Allows filtering by the file extension. Bear in mind that this is the file extension of the URL of an object (with any extra URL parameters after a '?' or '#' removed), so may not always yield sensible results.

The 'Exclude files with these extensions' checkbox determines whether this is an 'exclusive' or 'inclusive' filter. If it is checked, files with the extensions listed will be excluded from the download. If it is unchecked, only files with extensions matching those listed will be downloaded (i.e., all others will be excluded from the download).

HTML/Binary File

Limits whether HTML files or binary files will be filtered from the download. By adding a filter for both HTML and binary files at the same node in a filter tree (as in the example above) the overall filter behaviour can be subdivided with different filters for binary and HTML files.

MIME Type

The MIME type is the object type (for example "text/html" or "image/jpeg") which is passed back in response to the original request made to the server This filter allows you to limit the download to particular types. Check the box next to each type you want to be included in the download; all unchecked types will be ignored. You can select/unselect groups of MIME types by right-clicking on the list (for example, right-clicking on the "image/jpeg" entry will allow you to check/uncheck all 'image' entries in the list.

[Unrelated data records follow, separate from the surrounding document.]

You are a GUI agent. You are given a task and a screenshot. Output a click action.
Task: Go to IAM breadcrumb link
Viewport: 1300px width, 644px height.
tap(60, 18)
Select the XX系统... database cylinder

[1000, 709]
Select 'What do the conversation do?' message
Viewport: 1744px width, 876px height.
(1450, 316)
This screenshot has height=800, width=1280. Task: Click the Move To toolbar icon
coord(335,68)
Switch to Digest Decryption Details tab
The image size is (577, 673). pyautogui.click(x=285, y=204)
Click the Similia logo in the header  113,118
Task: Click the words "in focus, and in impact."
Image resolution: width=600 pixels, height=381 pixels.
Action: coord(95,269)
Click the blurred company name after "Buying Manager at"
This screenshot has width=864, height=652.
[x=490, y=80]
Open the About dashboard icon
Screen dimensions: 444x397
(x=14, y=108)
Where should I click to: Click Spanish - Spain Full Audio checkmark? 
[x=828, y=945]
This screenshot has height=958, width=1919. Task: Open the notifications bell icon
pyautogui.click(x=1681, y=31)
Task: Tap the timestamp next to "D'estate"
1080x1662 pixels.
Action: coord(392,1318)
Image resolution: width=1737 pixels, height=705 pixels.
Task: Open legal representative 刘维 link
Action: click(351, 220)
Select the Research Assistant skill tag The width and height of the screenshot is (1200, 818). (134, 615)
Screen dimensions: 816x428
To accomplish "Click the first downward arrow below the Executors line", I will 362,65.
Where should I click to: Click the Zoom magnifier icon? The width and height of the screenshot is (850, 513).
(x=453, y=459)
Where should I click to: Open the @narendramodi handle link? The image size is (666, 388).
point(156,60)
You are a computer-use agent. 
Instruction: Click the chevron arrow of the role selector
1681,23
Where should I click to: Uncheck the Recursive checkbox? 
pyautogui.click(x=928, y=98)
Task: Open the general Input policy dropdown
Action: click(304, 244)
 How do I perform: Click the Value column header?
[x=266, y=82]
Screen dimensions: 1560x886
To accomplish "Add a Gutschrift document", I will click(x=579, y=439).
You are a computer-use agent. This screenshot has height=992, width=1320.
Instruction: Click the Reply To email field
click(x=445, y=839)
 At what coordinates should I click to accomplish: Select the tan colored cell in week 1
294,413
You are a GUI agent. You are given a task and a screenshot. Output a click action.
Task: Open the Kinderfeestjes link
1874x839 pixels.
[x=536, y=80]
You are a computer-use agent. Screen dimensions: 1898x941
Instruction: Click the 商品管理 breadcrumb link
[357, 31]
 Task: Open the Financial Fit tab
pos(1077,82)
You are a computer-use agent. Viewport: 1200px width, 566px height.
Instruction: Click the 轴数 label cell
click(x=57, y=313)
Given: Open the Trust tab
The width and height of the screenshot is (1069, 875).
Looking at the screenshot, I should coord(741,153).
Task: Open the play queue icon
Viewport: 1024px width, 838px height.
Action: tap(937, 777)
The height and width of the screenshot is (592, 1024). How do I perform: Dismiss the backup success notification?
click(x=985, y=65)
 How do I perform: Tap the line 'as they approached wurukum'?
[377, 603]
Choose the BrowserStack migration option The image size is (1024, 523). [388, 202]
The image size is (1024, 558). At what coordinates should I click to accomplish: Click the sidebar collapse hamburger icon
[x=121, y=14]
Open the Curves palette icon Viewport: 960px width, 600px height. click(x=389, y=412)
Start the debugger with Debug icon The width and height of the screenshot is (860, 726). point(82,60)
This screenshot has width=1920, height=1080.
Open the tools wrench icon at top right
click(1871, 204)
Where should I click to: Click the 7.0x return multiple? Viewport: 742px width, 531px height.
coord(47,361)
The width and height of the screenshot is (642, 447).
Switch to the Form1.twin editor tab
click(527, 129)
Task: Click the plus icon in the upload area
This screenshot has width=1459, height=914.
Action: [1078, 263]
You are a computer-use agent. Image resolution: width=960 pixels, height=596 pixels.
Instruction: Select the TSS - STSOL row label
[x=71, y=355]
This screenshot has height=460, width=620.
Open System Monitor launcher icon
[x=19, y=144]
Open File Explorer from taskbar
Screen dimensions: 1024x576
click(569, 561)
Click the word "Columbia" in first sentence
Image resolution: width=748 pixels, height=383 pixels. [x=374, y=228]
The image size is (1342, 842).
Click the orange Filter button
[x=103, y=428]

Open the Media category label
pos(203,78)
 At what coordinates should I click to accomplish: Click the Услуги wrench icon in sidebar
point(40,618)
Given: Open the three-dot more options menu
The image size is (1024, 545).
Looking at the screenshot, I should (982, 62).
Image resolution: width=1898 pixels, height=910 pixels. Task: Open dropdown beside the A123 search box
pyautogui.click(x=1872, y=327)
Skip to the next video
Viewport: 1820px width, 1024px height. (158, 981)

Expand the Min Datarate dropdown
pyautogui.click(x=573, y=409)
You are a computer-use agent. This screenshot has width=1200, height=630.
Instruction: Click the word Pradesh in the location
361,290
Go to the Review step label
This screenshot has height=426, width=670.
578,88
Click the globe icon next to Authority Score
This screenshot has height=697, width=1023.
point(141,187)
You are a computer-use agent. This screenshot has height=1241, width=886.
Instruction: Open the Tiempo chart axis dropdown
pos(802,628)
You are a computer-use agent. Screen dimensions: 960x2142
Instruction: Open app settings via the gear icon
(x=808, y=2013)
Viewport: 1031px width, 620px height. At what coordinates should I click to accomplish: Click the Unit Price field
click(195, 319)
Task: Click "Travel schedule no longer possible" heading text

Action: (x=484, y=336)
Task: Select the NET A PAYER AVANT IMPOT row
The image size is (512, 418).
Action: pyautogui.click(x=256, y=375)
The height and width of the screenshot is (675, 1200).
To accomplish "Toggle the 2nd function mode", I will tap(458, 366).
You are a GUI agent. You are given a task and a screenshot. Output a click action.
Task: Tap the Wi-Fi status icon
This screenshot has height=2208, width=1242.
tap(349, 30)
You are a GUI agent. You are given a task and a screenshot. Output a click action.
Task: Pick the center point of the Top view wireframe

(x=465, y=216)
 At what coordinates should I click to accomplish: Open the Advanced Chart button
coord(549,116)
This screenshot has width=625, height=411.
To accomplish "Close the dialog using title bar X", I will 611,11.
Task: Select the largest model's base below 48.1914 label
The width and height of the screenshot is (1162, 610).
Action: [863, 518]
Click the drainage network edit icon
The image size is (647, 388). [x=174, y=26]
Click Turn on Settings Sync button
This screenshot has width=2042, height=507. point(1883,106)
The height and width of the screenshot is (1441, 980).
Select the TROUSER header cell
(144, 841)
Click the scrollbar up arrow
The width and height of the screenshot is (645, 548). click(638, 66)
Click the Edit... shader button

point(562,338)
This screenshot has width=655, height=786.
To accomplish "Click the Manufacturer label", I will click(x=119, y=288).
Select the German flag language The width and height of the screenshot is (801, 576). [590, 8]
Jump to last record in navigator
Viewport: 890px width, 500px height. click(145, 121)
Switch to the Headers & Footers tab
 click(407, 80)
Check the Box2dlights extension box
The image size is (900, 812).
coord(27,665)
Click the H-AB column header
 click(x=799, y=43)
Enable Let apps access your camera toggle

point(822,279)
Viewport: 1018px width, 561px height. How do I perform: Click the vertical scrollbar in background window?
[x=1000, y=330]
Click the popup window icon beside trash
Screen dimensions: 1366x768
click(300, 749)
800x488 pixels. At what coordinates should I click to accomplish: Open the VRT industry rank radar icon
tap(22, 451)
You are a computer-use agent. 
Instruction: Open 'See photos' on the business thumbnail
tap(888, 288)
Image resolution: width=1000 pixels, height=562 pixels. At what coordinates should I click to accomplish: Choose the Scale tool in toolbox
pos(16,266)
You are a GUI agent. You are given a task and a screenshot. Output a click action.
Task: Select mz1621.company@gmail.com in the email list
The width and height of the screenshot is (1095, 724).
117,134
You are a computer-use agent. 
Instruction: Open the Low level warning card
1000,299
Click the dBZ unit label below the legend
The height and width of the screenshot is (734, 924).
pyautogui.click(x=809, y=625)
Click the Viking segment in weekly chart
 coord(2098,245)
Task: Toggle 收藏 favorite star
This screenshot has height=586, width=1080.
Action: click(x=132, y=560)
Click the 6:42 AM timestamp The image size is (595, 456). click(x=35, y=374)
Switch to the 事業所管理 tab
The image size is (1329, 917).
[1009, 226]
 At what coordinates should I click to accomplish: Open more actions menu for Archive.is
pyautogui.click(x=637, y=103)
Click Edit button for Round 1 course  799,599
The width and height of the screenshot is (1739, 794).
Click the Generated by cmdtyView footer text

If WebReaper should come across any new (previously unseen) MIME types, it will add them to the list of choices for future use. The new types won't be downloaded, but will be available for use in future filters.

File Size

This filter allows the download to be limited to either a maximum or minimum file size. For example, when downloading a site with a lot of graphics, it could filter out large images, so increasing the overall download speed for the site. Alternatively, by specifiying a minimum size

Server Depth

Limits how 'far' away from the server specified in the starting URL WebReaper is allowed to crawl. For example, if the starting URL was, say, www.microsoft.com, then a link from that site to another server (e.g., www.dept-of-justice.com) would be counted as a distance of 'one'. A further link from that site to a third server would be a distance of two, and so on. So specifying a distance of one will allow downloads from all servers referenced on the starting URL's server, but not any others. A distance of two will download from all servers referenced on the starting URL's server, plus any which are referenced on those servers.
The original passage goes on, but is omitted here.